On the same day, Guy F. Caruso, Administrator of the U.S. Energy Department Energy Information Administration (EIA), told a briefing that the imbalance between supply and demand is what has caused the oil prices to rise.
Based on EIA report, the global demand for energy in 2030 will increase by 50 percent compared with the level in 2005. Demand from non-OECD countries has especially soared since 2005, while OPEC output has not matched up. Caruso's view coincided U.S. Energy Secretary Samuel Bodman, who reiterated on the meeting between oil production countries and consumption countries held in Jeddah, Saudi Arabia, on June 22 that oil supply shortages instead of speculators are driving up prices.
Based on most estimates, the global safety cushion -- the amount of readily available oil that could be pumped in a moment of crisis-- is now less than two million barrels a day, a big slump from five million barrels a day in 2002. And nearly all of the safety cushion is in one country, Saudi Arabia, which makes the world even more vulnerable to political or other shocks.
Militant attacks and strikes have forced Africa's largest oil exporter Nigeria to produce one million barrels below its capacity. Potential of output increase is restrained in non-OPEC countries like Mexico and Russia due to lack of investment and outdated equipment.

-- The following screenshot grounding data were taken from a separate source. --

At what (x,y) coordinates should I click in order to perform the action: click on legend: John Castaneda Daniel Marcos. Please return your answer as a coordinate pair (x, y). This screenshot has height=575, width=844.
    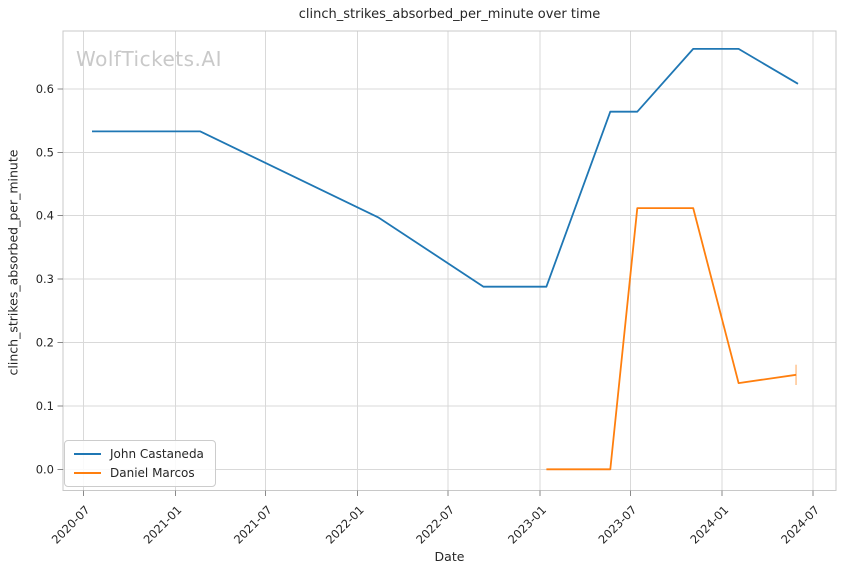
    Looking at the image, I should click on (140, 464).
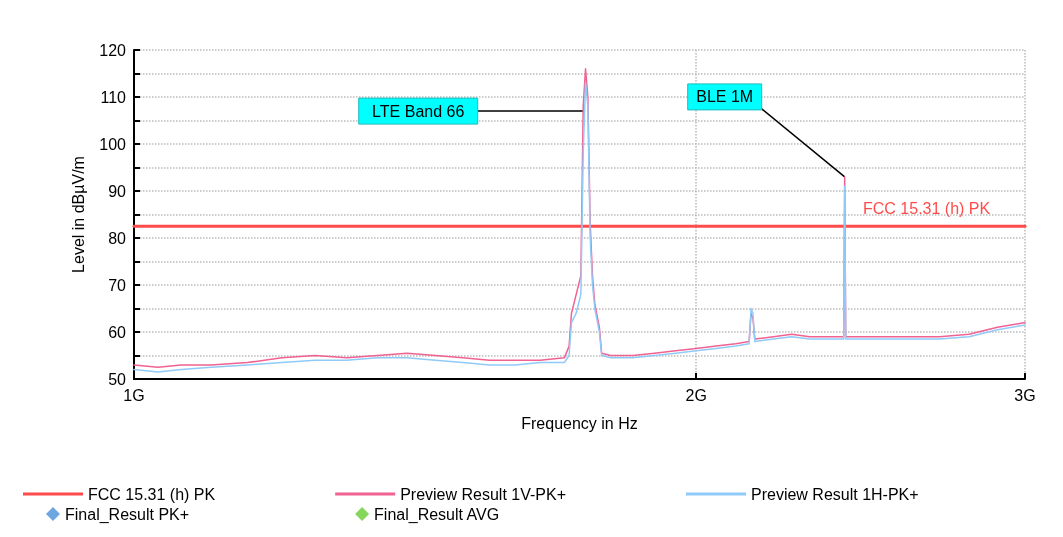  I want to click on legend-label: Preview Result 1H-PK+, so click(835, 494).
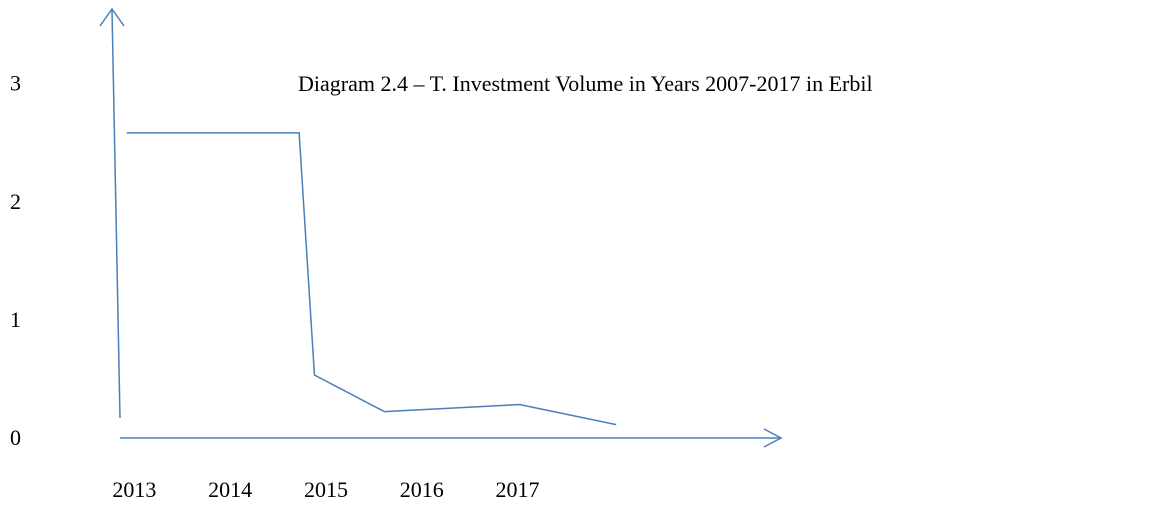  I want to click on y-tick-label: 1, so click(16, 320).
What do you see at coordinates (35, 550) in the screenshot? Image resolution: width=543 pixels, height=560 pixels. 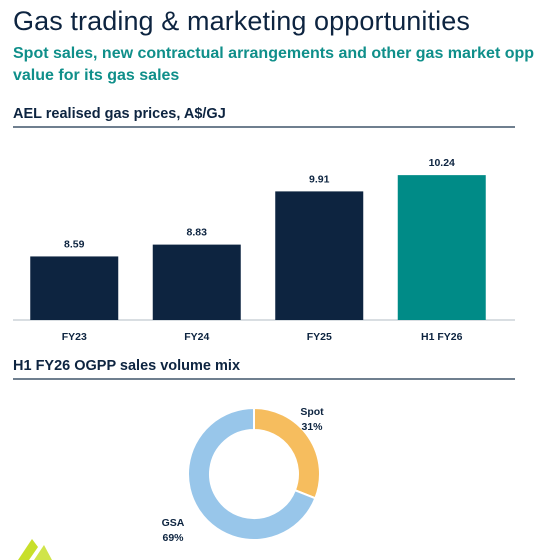 I see `brand-logo-icon` at bounding box center [35, 550].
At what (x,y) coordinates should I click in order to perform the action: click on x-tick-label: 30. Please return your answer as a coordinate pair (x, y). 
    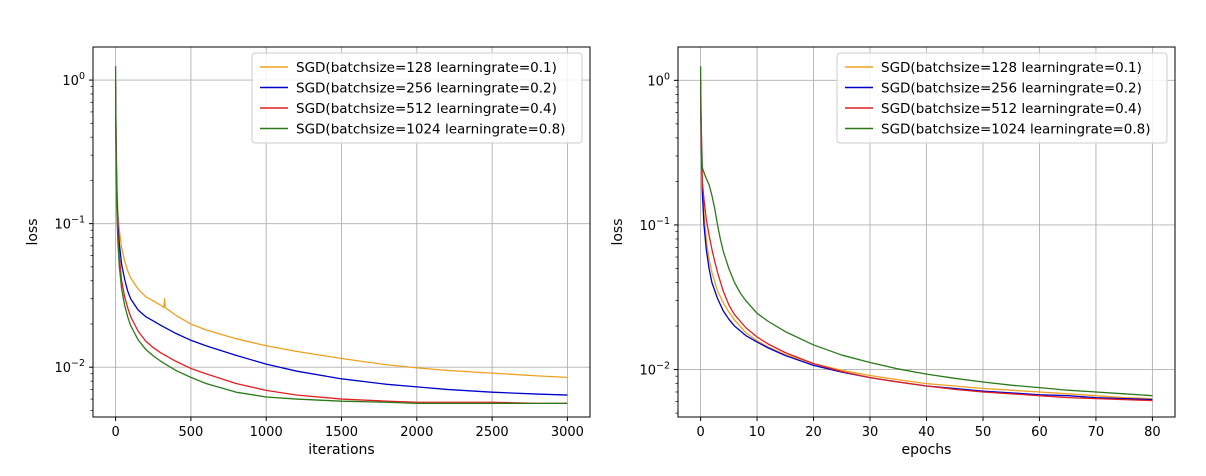
    Looking at the image, I should click on (870, 432).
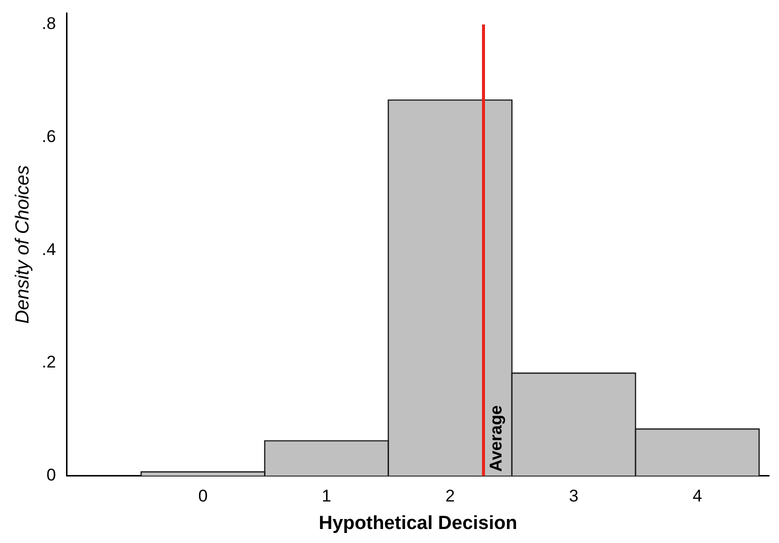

The Paris-based International Energy Agency, funded by consuming nations, in April again cut its 2008 non-OPEC supply outlook for the year, this time by 85,000 barrels a day to 50.5 million barrels a day.
Before Wednesday's Congress hearing on oil, 40th of its kind this year, the New York Senator Charles Schumer, chairman of the U.S. Congress Joint Economic Committee, told the press, "everyone would like to believe that there is a silver bullet - like a bubble or speculation - that can solve our oil problem." But, there is no easy answer to high oil prices, he said.